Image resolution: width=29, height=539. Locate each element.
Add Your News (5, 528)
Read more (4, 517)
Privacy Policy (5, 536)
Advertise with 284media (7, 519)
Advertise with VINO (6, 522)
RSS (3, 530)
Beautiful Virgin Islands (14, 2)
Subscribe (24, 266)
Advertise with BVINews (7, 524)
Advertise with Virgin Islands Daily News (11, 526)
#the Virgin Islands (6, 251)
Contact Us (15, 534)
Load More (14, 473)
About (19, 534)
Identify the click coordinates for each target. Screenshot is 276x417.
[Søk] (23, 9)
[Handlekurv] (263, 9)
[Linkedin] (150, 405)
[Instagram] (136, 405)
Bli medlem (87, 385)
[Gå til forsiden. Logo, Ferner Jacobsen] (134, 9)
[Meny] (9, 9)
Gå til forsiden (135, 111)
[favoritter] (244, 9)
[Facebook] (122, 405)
* * *
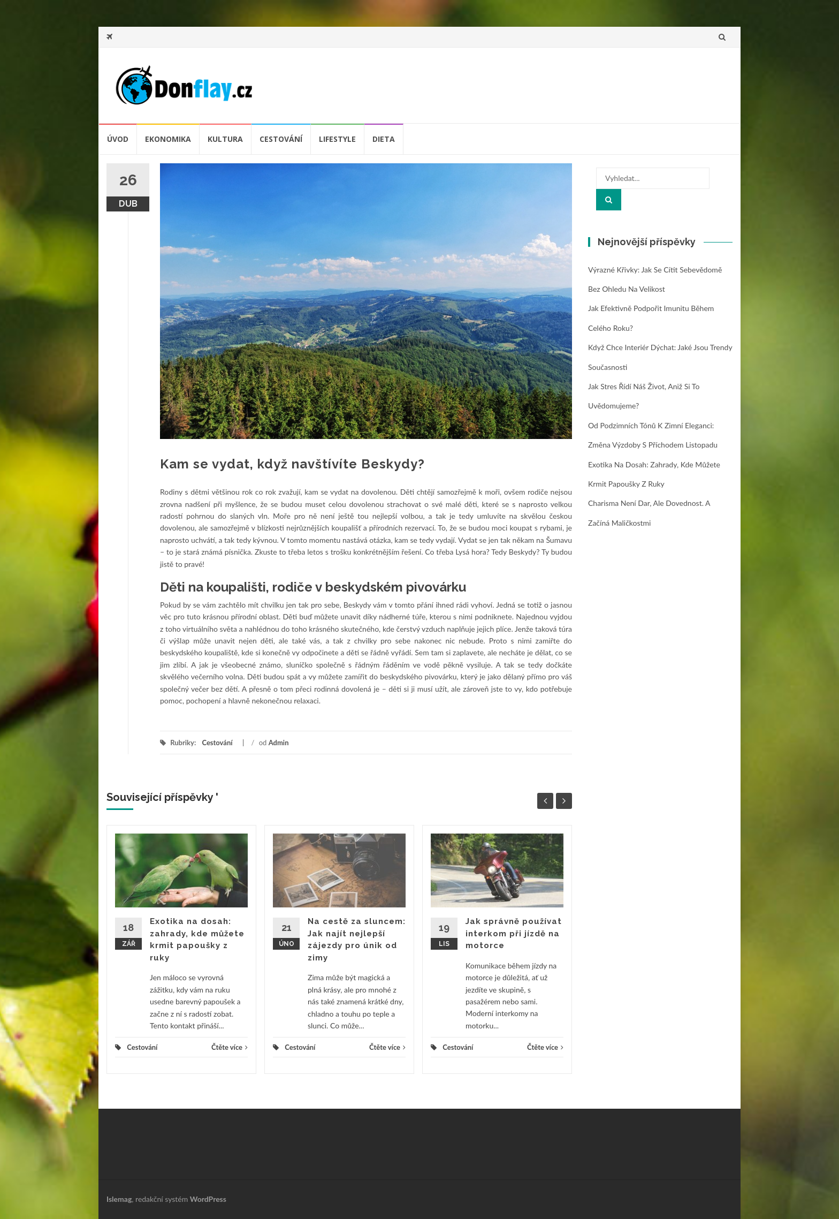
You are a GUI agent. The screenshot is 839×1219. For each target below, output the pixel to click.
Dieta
==
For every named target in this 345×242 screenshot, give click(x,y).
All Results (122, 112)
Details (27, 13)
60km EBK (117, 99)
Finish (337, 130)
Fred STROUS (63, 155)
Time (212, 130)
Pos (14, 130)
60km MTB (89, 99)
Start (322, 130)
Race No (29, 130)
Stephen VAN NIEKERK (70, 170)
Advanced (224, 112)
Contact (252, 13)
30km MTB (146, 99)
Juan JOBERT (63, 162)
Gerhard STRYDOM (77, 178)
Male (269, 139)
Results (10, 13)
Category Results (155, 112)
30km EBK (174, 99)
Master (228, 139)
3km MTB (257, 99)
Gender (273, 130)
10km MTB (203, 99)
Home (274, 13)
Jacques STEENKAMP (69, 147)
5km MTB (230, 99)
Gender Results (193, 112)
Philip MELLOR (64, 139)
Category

• **COMPITO DA SVOLGERE**
Ricopia senza modifiche le righe dei dati che vanno da quella che contiene "Image resolution: width=29, height=539." a quella che contiene "Bli medlem (87, 385)", comprese entrambe.

• **SOLUZIONE DEL COMPITO**
Image resolution: width=29, height=539. Locate each element.
Add Your News (5, 528)
Read more (4, 517)
Privacy Policy (5, 536)
Advertise with 284media (7, 519)
Advertise with VINO (6, 522)
RSS (3, 530)
Beautiful Virgin Islands (14, 2)
Subscribe (24, 266)
Advertise with BVINews (7, 524)
Advertise with Virgin Islands Daily News (11, 526)
#the Virgin Islands (6, 251)
Contact Us (15, 534)
Load More (14, 473)
About (19, 534)
Identify the click coordinates for each target. Screenshot is 276x417.
[Søk] (23, 9)
[Handlekurv] (263, 9)
[Linkedin] (150, 405)
[Instagram] (136, 405)
Bli medlem (87, 385)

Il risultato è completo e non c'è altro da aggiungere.